(Saved data entries)
╭──
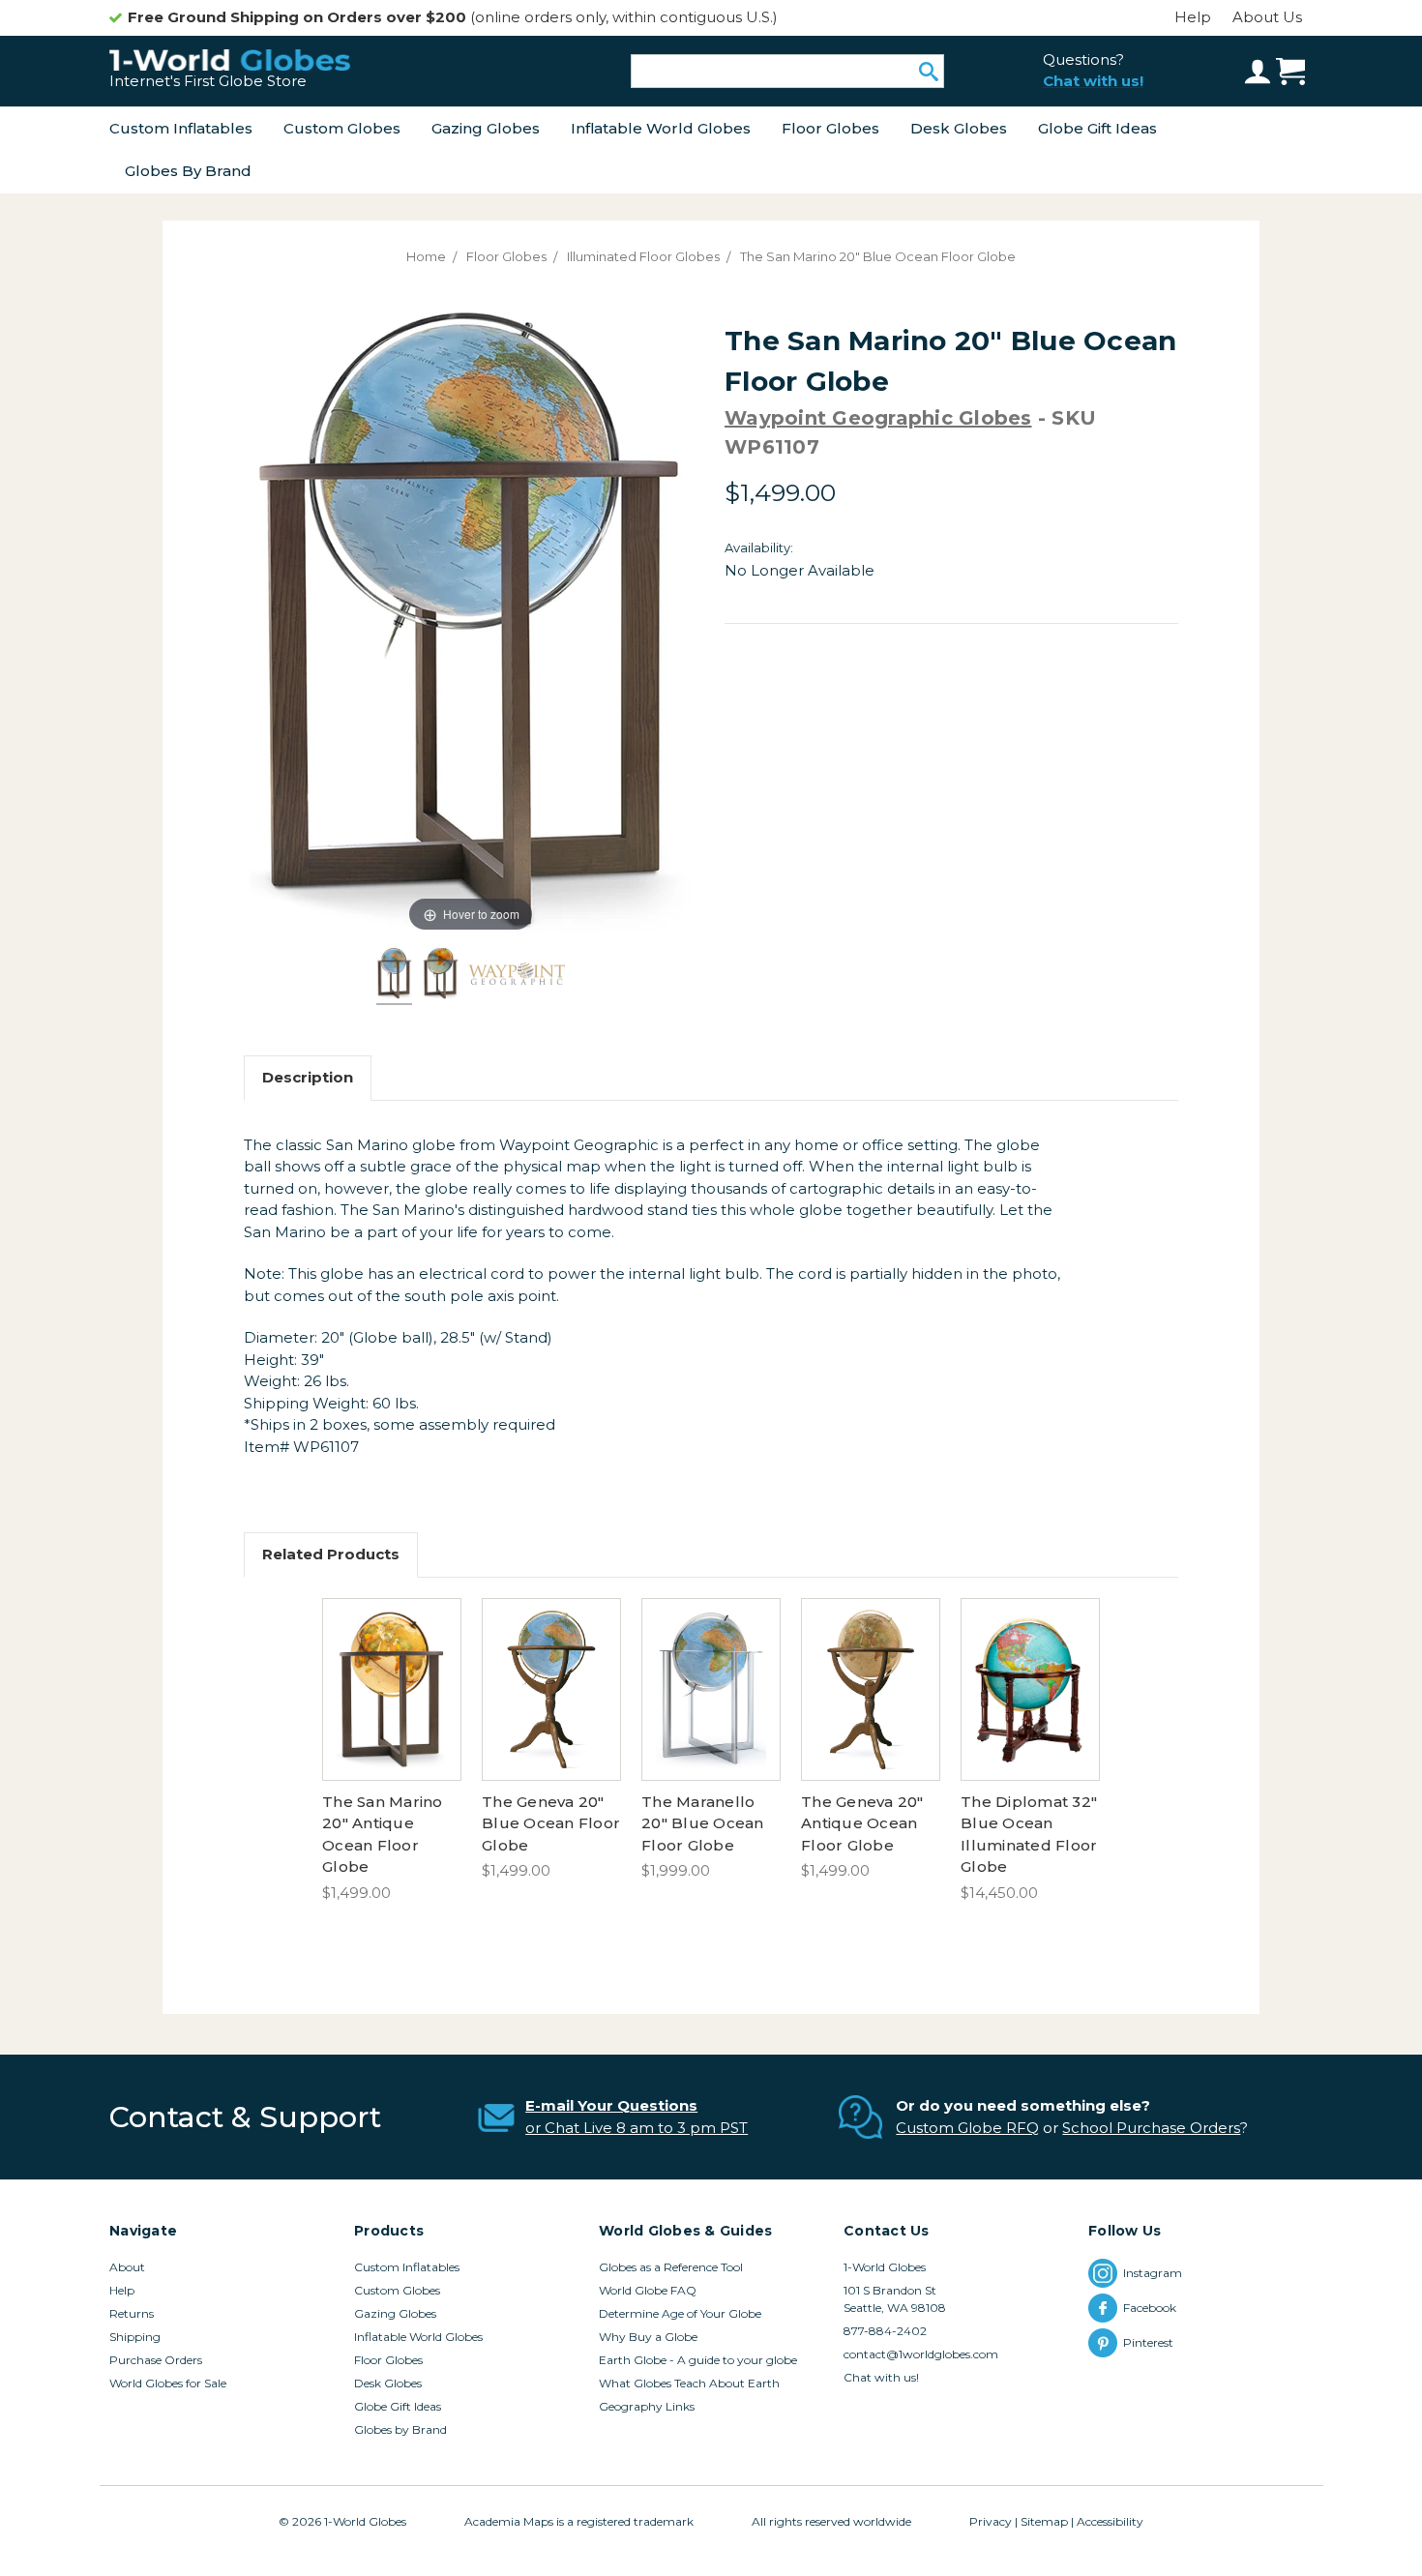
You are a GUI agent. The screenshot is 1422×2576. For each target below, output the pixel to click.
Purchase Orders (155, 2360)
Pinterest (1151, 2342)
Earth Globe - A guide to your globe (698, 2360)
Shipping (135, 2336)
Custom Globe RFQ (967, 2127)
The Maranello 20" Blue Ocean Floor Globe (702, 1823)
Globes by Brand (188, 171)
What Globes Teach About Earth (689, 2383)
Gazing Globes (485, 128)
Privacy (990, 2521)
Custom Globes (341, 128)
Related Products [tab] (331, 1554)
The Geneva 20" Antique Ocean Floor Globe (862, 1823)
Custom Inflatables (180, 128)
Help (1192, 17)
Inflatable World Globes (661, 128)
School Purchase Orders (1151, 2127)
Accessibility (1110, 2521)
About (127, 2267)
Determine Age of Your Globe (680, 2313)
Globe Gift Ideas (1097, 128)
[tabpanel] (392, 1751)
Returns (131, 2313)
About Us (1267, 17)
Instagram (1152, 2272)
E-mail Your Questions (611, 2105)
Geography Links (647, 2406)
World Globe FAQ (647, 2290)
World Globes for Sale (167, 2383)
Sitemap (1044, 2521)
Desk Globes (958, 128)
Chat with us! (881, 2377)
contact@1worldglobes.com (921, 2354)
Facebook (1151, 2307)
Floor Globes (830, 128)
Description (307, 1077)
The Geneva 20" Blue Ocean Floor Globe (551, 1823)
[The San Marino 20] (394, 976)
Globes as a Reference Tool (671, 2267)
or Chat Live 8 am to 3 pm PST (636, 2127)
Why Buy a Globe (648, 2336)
╰──
╭──
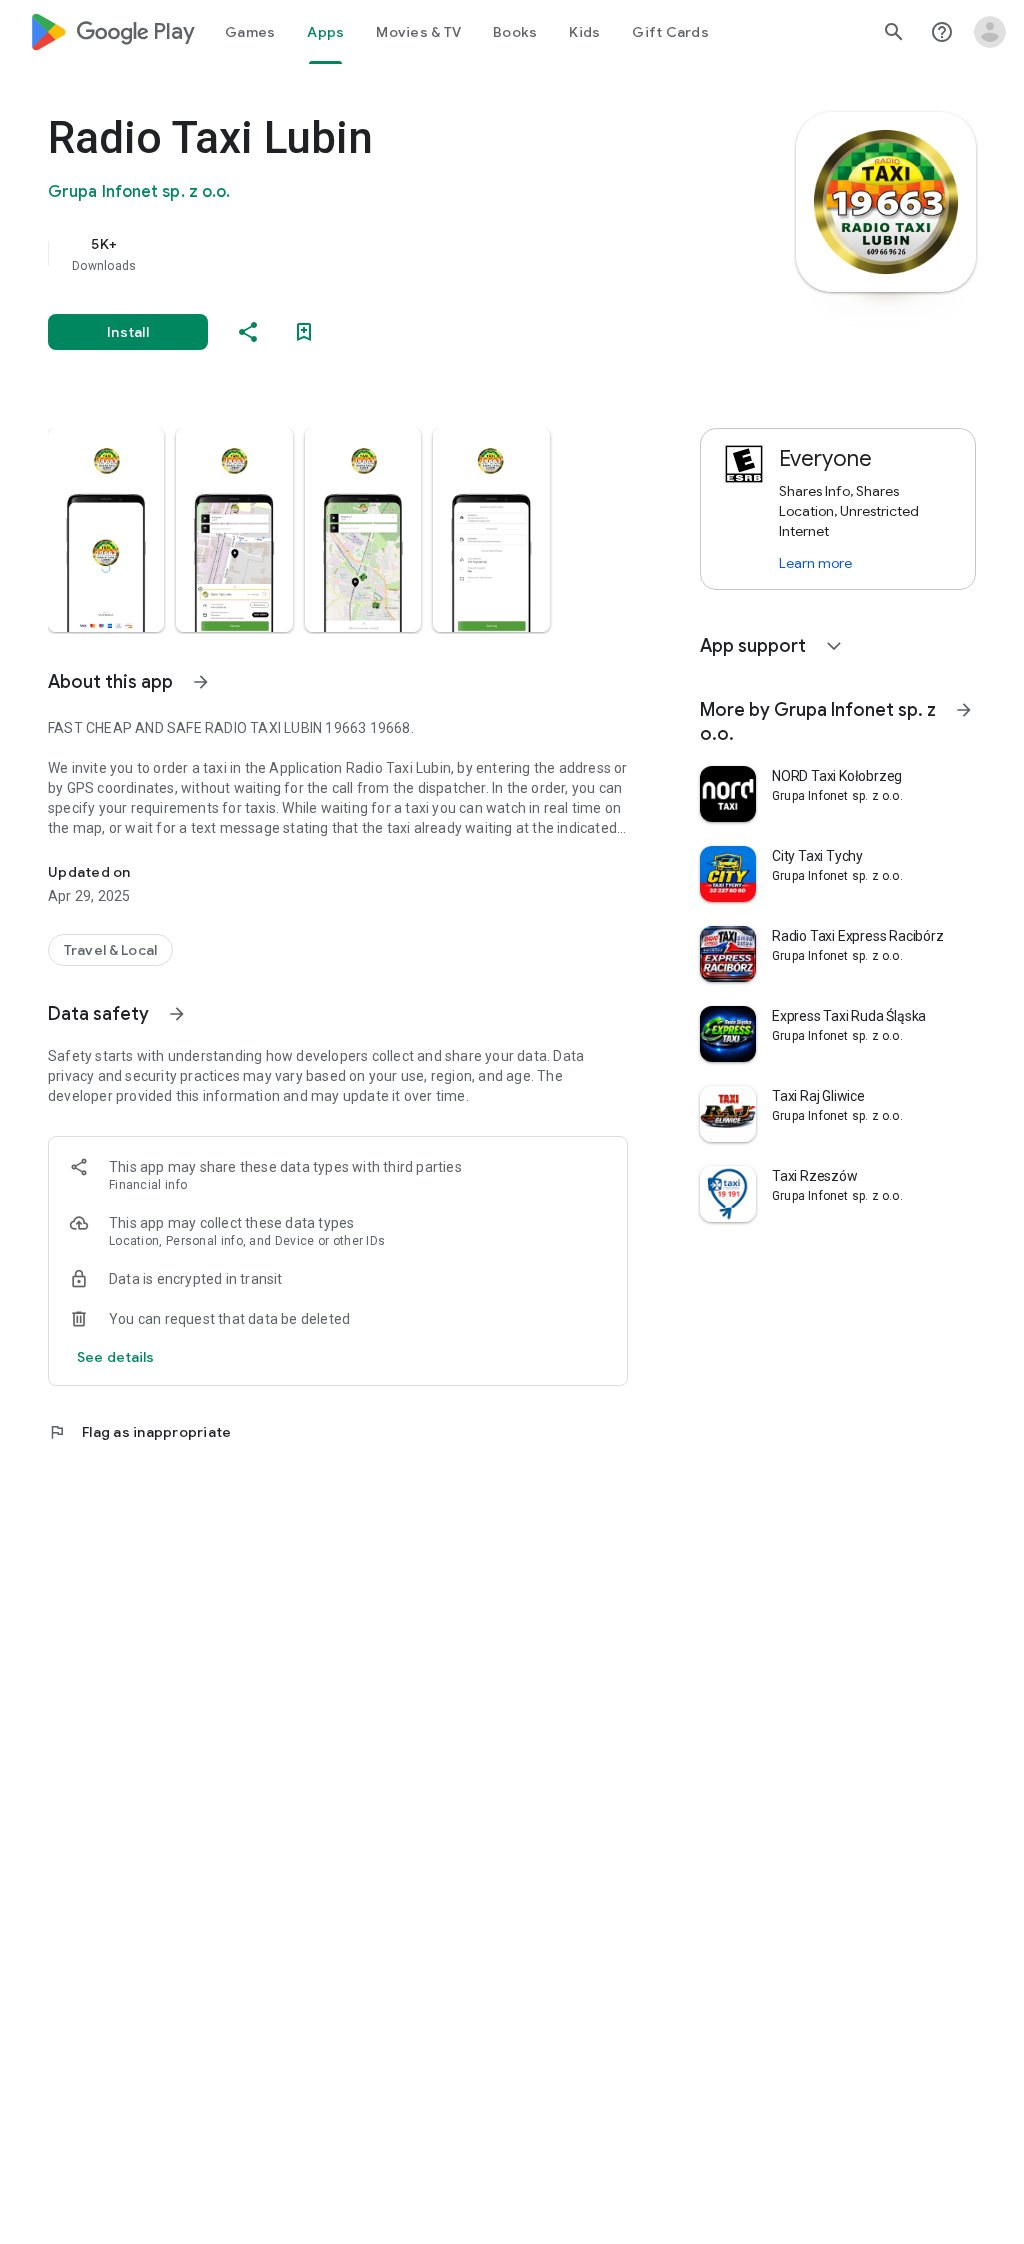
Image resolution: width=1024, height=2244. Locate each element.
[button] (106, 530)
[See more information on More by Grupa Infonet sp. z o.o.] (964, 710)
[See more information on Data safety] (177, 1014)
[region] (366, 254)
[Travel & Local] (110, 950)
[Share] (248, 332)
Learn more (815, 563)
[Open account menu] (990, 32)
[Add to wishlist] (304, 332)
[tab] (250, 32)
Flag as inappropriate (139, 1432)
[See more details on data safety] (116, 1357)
╰──
Please copy the lines above from the line with "World Globe FAQ (647, 2290)" up to and including the line with "Description (307, 1077)", exactly as written and with nothing else.

World Globe FAQ (647, 2290)
World Globes for Sale (167, 2383)
Sitemap (1044, 2521)
Desk Globes (958, 128)
Chat with us! (881, 2377)
contact@1worldglobes.com (921, 2354)
Facebook (1151, 2307)
Floor Globes (830, 128)
Description (307, 1077)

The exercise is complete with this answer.